This is not a problem you can address by voting, or by judicial rulings, or by restricting immigration, or by watching more Fox News. Nor is it a problem you can address by going to church on Sunday, dropping your kid off at youth group mid-week, and leaving it at that. Nor is it a problem you can address by simply affirming the correct set of propositions.

Over and over, I hear from pastors and Christian educators that the biggest obstacle to forming the hearts and minds of the community’s children in an authentically Christian way are parents. Parents who want to outsource the job to the school and the church, versus working in harmony with the school and the church to accomplish this mission. Parents who get mad at the school or the church for being demanding of their children (and of them). The plain fact, amply demonstrated by the sociology of religion, is this: there is no single factor more important in determining whether or not a child will keep the faith than the example set by parents.

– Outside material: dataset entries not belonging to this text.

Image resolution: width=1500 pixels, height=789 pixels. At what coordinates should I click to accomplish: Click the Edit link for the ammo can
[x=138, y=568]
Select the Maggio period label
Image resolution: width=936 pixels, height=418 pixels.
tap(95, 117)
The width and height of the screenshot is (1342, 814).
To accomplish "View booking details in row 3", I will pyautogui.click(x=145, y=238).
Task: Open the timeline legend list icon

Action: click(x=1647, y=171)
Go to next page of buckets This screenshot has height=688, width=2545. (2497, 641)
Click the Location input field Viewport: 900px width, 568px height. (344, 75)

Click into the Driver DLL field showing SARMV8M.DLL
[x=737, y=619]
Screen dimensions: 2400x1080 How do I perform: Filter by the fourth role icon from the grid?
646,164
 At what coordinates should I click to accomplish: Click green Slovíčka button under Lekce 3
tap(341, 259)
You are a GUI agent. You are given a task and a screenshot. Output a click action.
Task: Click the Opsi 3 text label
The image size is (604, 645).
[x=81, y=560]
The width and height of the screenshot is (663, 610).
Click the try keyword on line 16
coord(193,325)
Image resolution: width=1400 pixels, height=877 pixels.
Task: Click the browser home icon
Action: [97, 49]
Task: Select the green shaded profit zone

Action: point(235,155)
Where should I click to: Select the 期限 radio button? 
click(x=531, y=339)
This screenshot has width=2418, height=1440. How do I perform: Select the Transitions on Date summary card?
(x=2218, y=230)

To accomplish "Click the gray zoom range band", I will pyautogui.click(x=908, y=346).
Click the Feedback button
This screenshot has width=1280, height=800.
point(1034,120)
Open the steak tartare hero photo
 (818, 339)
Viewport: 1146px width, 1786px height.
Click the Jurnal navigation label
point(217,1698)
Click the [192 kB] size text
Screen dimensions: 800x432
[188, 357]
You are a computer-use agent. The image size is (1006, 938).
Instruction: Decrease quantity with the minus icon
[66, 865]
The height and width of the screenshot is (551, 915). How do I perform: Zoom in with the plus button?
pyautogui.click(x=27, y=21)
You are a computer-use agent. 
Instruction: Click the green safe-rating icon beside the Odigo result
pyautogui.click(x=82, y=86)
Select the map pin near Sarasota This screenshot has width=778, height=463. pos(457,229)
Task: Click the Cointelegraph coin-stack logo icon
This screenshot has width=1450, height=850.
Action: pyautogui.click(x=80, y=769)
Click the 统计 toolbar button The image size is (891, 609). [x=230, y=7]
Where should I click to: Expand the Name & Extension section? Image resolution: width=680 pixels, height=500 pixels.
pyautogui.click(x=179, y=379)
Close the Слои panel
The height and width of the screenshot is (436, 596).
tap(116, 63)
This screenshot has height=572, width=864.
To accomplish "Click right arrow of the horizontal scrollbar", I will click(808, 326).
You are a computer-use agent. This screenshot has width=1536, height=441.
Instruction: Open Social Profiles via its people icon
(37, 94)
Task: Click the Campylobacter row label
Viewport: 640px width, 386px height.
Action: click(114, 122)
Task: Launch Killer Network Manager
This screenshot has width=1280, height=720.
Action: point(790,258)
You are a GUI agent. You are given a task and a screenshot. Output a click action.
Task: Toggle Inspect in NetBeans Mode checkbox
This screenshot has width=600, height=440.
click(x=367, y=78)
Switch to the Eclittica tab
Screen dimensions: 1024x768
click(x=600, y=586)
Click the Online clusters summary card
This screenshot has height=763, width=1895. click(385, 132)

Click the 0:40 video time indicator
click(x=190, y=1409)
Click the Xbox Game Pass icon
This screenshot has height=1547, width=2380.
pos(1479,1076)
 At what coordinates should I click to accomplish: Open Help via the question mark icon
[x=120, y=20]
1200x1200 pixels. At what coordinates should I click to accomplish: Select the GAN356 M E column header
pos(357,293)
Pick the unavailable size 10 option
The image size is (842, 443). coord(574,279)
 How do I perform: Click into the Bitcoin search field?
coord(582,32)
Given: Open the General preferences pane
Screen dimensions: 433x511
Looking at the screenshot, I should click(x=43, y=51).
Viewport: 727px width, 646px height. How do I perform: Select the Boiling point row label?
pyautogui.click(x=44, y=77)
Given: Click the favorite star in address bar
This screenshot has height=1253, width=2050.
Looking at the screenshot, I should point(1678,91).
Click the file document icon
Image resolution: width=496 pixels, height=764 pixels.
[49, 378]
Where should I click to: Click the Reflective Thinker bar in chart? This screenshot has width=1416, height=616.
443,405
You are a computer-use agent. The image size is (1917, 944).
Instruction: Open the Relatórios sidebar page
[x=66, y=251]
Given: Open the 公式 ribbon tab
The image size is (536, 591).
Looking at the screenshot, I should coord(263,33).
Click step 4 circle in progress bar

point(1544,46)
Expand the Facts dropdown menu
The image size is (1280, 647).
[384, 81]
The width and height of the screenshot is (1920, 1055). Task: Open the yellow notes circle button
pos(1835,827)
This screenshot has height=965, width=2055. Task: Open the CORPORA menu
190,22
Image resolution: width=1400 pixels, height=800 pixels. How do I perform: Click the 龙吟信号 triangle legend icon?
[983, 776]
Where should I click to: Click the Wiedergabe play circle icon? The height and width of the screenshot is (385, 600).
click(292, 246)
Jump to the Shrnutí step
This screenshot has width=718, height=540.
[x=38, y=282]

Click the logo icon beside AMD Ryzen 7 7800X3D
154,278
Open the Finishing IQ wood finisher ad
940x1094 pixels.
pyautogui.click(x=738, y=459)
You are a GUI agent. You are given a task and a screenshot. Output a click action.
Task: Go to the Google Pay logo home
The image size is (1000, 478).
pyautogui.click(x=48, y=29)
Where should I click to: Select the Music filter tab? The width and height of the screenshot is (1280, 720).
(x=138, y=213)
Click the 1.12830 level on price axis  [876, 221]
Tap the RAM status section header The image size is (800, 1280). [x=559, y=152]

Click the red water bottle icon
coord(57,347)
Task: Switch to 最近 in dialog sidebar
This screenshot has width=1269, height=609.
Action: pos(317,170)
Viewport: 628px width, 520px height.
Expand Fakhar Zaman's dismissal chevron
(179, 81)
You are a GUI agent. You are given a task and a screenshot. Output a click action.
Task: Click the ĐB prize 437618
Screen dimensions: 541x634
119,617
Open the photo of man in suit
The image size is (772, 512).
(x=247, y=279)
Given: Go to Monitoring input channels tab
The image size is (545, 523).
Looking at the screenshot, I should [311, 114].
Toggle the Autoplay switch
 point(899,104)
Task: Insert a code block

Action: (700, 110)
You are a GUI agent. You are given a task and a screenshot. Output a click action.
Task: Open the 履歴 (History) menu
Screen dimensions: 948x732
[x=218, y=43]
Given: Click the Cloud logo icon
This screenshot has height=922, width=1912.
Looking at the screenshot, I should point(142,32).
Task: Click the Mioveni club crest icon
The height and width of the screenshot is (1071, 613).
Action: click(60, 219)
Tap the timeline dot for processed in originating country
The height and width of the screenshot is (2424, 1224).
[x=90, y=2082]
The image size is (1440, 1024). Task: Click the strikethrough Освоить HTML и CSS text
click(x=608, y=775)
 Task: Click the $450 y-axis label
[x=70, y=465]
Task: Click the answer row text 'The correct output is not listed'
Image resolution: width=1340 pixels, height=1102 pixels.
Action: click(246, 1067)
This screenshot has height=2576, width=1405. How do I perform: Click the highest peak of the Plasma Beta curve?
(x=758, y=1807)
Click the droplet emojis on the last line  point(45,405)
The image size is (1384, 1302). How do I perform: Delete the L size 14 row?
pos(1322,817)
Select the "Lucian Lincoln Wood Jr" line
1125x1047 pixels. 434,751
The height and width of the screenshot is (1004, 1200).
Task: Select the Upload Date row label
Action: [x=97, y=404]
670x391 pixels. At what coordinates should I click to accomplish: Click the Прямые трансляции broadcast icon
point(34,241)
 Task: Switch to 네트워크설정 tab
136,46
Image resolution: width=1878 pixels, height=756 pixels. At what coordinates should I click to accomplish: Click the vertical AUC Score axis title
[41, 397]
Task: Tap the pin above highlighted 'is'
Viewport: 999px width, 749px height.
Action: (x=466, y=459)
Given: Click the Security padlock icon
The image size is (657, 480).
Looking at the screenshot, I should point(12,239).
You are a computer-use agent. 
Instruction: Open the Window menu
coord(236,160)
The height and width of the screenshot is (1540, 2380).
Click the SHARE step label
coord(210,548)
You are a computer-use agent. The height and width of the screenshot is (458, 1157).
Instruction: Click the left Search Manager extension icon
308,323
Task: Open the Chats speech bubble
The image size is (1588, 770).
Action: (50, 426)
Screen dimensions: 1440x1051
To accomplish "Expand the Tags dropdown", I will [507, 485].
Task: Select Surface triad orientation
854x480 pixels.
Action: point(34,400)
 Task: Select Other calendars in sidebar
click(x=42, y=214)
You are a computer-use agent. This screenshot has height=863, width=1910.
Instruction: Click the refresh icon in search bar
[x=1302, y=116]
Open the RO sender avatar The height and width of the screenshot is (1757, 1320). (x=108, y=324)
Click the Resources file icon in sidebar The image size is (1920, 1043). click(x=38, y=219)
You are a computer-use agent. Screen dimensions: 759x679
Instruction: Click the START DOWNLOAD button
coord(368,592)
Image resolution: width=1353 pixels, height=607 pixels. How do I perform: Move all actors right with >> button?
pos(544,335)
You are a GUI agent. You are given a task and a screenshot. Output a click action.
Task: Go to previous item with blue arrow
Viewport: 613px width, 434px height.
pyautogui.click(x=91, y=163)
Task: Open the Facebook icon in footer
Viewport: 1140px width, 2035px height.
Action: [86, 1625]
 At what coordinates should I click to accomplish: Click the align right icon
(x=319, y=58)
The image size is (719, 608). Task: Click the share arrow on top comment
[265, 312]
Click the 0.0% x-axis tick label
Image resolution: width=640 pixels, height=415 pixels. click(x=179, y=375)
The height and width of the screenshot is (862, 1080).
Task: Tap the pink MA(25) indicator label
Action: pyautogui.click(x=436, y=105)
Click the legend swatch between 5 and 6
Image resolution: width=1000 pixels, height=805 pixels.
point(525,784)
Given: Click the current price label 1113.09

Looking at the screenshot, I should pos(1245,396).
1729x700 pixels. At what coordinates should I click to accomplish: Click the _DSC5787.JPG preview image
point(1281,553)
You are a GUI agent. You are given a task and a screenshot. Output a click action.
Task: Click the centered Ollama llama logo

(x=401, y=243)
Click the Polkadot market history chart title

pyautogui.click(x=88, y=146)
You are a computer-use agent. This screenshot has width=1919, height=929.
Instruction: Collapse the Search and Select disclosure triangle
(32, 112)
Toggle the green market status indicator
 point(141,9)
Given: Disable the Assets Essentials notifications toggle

It’s by no means just a Christian thing. A Jewish reader e-mailed today this essay by Yonason Rosenblum blasting a Jewish parent named Marco Greenberg for a piece he wrote bragging that his son Noam was going to play sports on Yom Kippur, and what a great thing that is that he feels so secure in his Jewish identity — it’s who he is, not what he does — in America that he can do so in good conscience. Rosenblum wrote that one day, Marco is likely to

write another article a decade from now entitled, “My Solomon Schechter-educated Son Is Intermarrying, and I’m Fine with That.” Again, he will console himself that Noam’s Judaism is not determined by what he does, but by who he is (whatever that means). And no doubt he will recall again how Noam “rocked his bar mitzvah.”

More Rosenblum:

I dwell on this pathetic little essay because I see it as emblematic of the larger failure of non-Orthodox American Jewry to provide its young, even its most Jewishly-educated young, with any remotely coherent reason for why they should observe the mitzvos for which hundreds of thousands of their ancestors gave their lives. “It’s an ancient Jewish tradition” won’t do it. Experiencing Yom Kippur as a Divine command from the Creator of the Universe, Who singled out the Jews from among all peoples of the world with a special love, just might.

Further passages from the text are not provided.